By Kate Abram
For Daub + Design
“Back to school” is a familiar idea around this time of year. As a student at the University of British Columbia, though, I still feel like I’m living the day when it was all cancelled. As September approaches, this year looks incredibly different than what any of us expected. Dreams of walking around the grounds of UBC, being surrounded by friends and the general buzz of everyday campus life have all been put on hold for an undetermined amount of time. September looks a lot like the last 6 months, working at my parents dining room table or in my room by myself. “Back to School” this season feels like a period of loss.
It was daunting leaving home at a young age – I have had my fair share of moments on the plane to Vancouver where I stare out the window and pretend that I’m the main character in a Netflix special. I’m from Winnipeg, and when I was admitted into the University of British Columbia, I was all of a sudden sold on the fact that Vancouver was going to be a part of my future. That’s how it is with big life changes - wherever you go and whatever you do HAS to be great, because it feels like your new life depends on it. I realize now that this time in my life has been a unique period of reinvention that is breathtakingly fast-paced and so hard but incredibly rewarding.
WORK WORK WORK
Whenever I’ve had a to-do list of assignments longer than my left leg or have somehow found myself setting an alarm at 1 AM to wake up at 6 AM, I have always deferred to thinking about what’s coming next. In school and in work, I got used to thinking that happiness and relaxation are rewards for stress. By always looking forward and thinking about my goals, the fun that I would end up having on the weekend or the nap that I would promptly take after class, I just kept going.

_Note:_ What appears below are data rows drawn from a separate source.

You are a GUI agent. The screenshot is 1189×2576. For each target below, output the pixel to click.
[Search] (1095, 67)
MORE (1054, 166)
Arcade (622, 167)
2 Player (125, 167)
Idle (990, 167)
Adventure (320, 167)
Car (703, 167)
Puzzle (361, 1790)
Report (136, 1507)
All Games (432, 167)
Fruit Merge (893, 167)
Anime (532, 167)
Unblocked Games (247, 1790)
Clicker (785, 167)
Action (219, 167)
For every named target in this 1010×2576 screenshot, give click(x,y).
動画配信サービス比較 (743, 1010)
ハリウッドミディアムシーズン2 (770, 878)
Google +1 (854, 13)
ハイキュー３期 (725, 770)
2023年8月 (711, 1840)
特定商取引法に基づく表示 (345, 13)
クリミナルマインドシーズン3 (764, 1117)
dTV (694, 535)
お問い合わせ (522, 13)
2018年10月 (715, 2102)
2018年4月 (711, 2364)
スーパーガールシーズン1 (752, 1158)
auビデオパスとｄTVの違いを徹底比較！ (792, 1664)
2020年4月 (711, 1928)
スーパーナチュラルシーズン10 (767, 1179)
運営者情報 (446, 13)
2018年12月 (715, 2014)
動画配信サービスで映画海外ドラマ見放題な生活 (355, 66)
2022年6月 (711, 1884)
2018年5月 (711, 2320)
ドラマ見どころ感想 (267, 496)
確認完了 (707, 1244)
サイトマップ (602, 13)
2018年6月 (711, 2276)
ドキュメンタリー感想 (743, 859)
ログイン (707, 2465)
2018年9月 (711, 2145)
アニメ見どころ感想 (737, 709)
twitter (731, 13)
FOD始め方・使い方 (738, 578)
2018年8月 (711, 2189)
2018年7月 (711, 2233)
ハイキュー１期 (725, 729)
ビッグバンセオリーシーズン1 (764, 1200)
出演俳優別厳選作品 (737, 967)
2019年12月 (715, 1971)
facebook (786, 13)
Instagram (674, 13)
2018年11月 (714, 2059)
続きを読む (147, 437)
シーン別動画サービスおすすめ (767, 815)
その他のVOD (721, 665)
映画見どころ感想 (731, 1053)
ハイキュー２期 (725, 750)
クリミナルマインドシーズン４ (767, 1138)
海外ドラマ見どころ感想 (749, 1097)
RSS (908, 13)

If COVID-19 has taught me anything, it’s that I’ve gone on missing a lot of things that were right under my nose because of self-inflicted stress. It’s interesting that when the rhythm of life pauses and rearranges, you’re gifted with perspective - I have gone through a few phases in life that can only be described like living in the future while also moving in slow motion. It’s exhilarating and exhausting, and now that I’m not operating at warp speed, I’ve realized that I said no to events that I should have gone to, I’ve taken on the weight of expectations that I didn’t need to carry, and above all I took time with my gorgeously kind and intelligent friends for granted. Every day that goes by in this pandemic, it becomes clearer to me that my relationships have brought me some of the greatest joys of my life, and I said “no” to a lot of memories that I could’ve made.
The inherent challenge that I’m facing right now is that I don’t know what there is to look forward to. If we find a vaccine for COVID-19 or come up with a treatment, what will the state of the world be? Personally, I’m struggling with the fact that I’ve lost my sense of structure and the presence of some of the important people that pushed me to face challenges and keep going. Trying to get school work done while pushing for a career in business without the infectious energy of a campus, career role models and friends is a lot more difficult than I expected it to be. Now, I’m caught thinking about all of the things that I would have done better or what I would have had more fun with this semester, but the chance to improve and grow has been taken away from me by the circumstances.
INTO THE UNKNOWN
Honestly, I don’t know how this is going to go and I think that’s the scariest part of this for all of us. What’s pushing me to keep going, though, is the same thing that’s always pushed me - people. The sense of unity that I feel with the friends and family has never been stronger. While my experience at school has changed, I have learned to appreciate the fleeting and fragile nature of my memories with others. There’s no guarantee that happiness is a reward for stress, and even though our future beyond this pandemic is uncertain, we have the opportunity to make this moment ours in complicated ways that we might not even understand yet. All I know is that I’m learning to relearn, and trying to make the best of this, just like everyone else. I’m going to take care of myself, stay in touch with my people, love the family and friends that I can see and remind myself of what I have to be grateful for. I look forward to finding new perspectives on learning and “productivity” (whatever that word means) and most of all I look forward to creating new reasons to be happy and mindful of how blessed I am.